* [CONSIGNES]:
**A)** Répondez brièvement à ces questions sur l'extrait :
(i) D'après l'extrait, quelle conséquence eurent les gains de productivité engendrés par la Révolution industrielle ?
(ii) Quels deux éléments furent le décor permettant le constat des élites ?
(iii) Quelle chose est née lorsque tous les moyens sont devenus bons pour pousser à la consommation ?
**B)** Reproduisez à l'identique le passage de l'extrait allant de « L’enjeu peut se » jusqu'à « soit de communication. ».

* [EXTRAIT CITÉ]:
-------------------------

Pourquoi donc ?
Simplement parce que la Culture induit des comportements, produit et est
produite par l’Expérience globale ou individuelle, simplement parce qu’elle
interroge le Monde et permet de créer sans que le Matériel n’interfère.
En cela, elle est aujourd’hui le noyau de la mécanique de globalisation,
dominée par le dogme dit néo ou ultra-libéral :
bien que ce système apparaisse autant bâtard qu’hybride des points de vue économique
ou idéologique.
Le travail de ces élites ( à entendre castes/classes dominantes) a commencé dés
le début du siècle dernier, le bouillonnement
industriel leur fait comprendre ce
qu’ils pouvaient tirer soit du contrôle de la Culture soit par sa substitution
par l’actuelle anti-culture. Les théories freudiennes et la crise de 1929 furent
le décor permettant ce constat par
nos élites.
Les gains de productivité engendrés par la Révolution industrielle eurent pour
conséquence une surproduction chronique que Marx avait prophétisé en parlant de baisse
tendancielle du taux de profit.
Réalisant cela, les élites économiques
comprirent qu’elles devaient opérer un élargissement de leurs marchés plutôt que des gains de
productivité . La globalisation, encore en marche, donnera à cette mécanique d’élargissement une dimension
globale dont notre monde contemporain témoigne.
L’enjeu peut se résumer ainsi : il faut dynamiser la consommation plutôt que la production, en
effet la consommation sera toujours inférieure aux possibilités de production. Dés
lors tous les moyens seront bons pour pousser/inciter à la consommation, le
marketing est né…aujourd’hui, nous en voyons les conséquences où même l’art politique n’est plus qu’affaire de
marketing soit de communication.
Mais dés lors que la Consommation devient la finalité (ou absence existentielle
de finalité dans les faits) de l’individu, la Culture entre dans sa phase
terminale dans la construction et de l’individu, et de l’Humanité. L’individu
consommateur ne peut cohabiter avec l’individu culturel : où tout au moins, le
système n’a plus besoin de l’être culturel.
Quel est notre monde aujourd’hui ? La globalisation, que produit-elle comme
décor ? des multinationales multipliant leurs marchés par deux, trois..par
cent…etc…faisant tomber les barrières douanières mais aussi les barrières esthétiques
ou culturelles …dans le but de « vampiriser
» l’individu, de capter, de diriger son énergie
libidinale, de le faire muter d’être culturel à clone-consommateur.
Prendre un consommateur à un concurrent est une
formule usuelle : le terme prendre quelqu’un témoigne à lui seul de la violence
et du processus vampirique (ou phénomène de possession
avec une grille de lecture religieuse) de ce qui nous apparaît somme toute devenu
commun mais surtout normal : le concept de concurrence impactant jusqu’à
nos conduites et nos rapports à l’Autre…Décor posé par le néocapitalisme ou dit
néo/ultra-libéralisme économique, avec son système de croyance : ses
dogmes, sa divine loi du Marché, etc…
Mais qu’est-ce donc que prendre un client à un concurrent, de le garder comme
client si ce n’est un phénomène d’ordre libidinal, une captation et dérivation
de l’énergie libidinale de l’individu.

-------------------------

* [DONNÉES SOURCES]:
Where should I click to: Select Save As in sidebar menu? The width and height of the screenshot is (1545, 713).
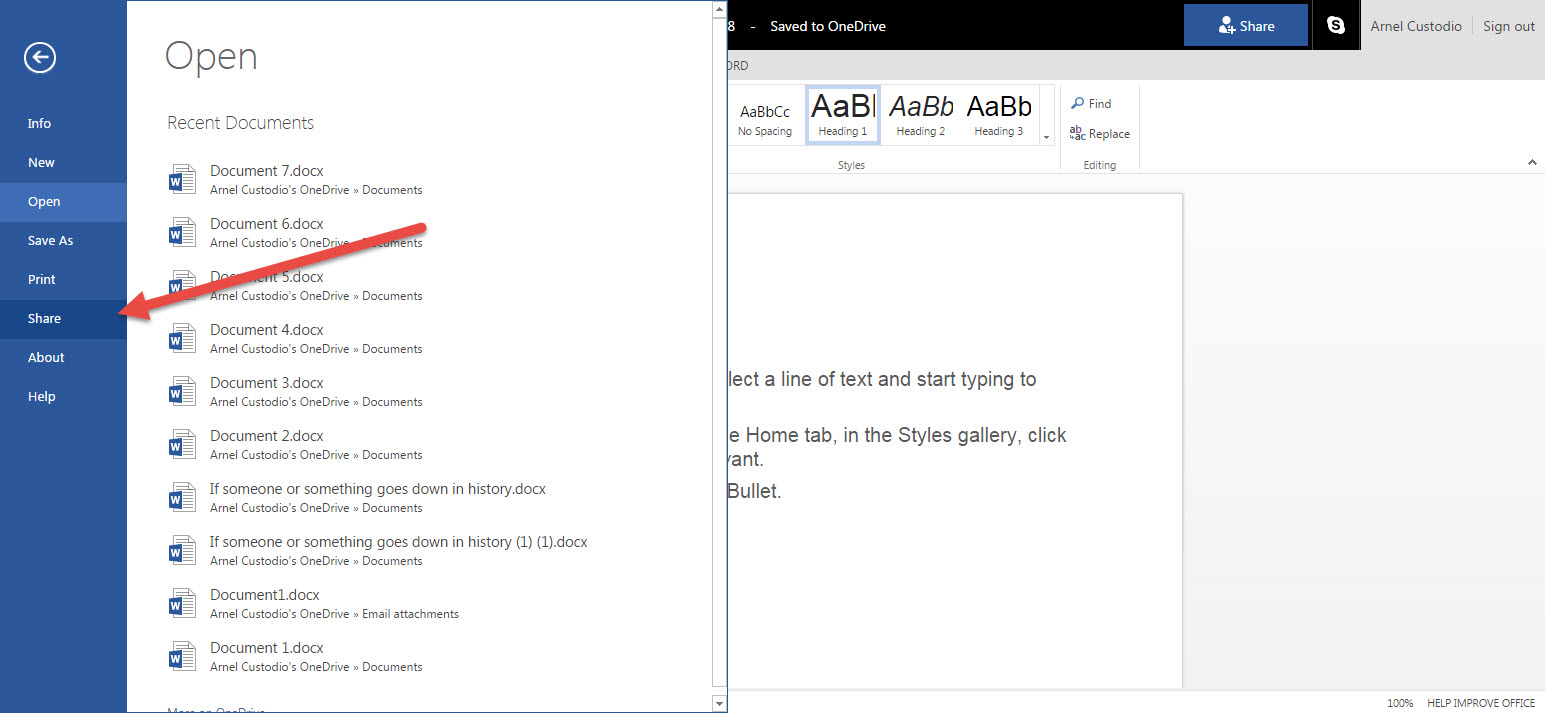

-------------------------

* [RÉPONSES]:
**A)**
(i) Une surproduction chronique.
(ii) Les théories freudiennes et la crise de 1929.
(iii) Le marketing.

**B)**
L’enjeu peut se résumer ainsi : il faut dynamiser la consommation plutôt que la production, en
effet la consommation sera toujours inférieure aux possibilités de production. Dés
lors tous les moyens seront bons pour pousser/inciter à la consommation, le
marketing est né…aujourd’hui, nous en voyons les conséquences où même l’art politique n’est plus qu’affaire de
marketing soit de communication.